Wenger, em entrevista ao Podcast ‘Felix and Toni Kroos’, enfatizou que sua previsão de vitória não se baseia apenas em seu nacionalidade, mas na análise do desempenho da equipe. Ele afirmou que a França está jogando em um nível elevado, superando adversários com facilidade. "A França vai ganhar a Copa do Mundo. Sei que vão dizer que é porque sou francês, mas analisando um pouco o torneio, o trem está em alta velocidade hoje em dia. E você precisa ser capaz de embarcar nesse trem", destacou.
O ex-treinador também apontou que as seleções asiáticas foram eliminadas por não conseguirem acompanhar a intensidade e a velocidade do jogo, além de carecerem de argumentos técnicos para competir no nível exigido. No entanto, ele acredita que a Espanha é a única equipe que pode desafiar a França, desde que retome o estilo de jogo que a levou ao título da Eurocopa.
"A verdadeira incógnita para mim é a Espanha. Se um time é capaz de vencer a França, eu diria que é a Espanha, pois tem um nível técnico melhor e uma cultura do futebol coletivo que ninguém tem no mundo", afirmou Wenger. A seleção espanhola enfrentará a Bélgica, que conta com jogadores como Lukaku, Doku e De Bruyne, na sexta-feira (10).

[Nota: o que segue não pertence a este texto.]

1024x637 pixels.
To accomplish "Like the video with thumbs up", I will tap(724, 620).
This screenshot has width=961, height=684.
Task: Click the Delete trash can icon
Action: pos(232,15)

Caso tanto a França quanto a Espanha avancem em suas partidas, as duas seleções se encontrarão em uma das semifinais, enquanto Argentina e Inglaterra são apontadas como favoritas do outro lado da chave. Essa configuração de possíveis confrontos aumenta a expectativa em torno das próximas fases do torneio, que já tem demonstrado surpresas e emoções intensas.
Além disso, a investigação do FBI sobre a Federação Argentina durante a Copa também levanta questões que agregam ao clima de tensão e competitividade do evento, refletindo o interesse global em torno do futebol e suas implicações fora dos gramados.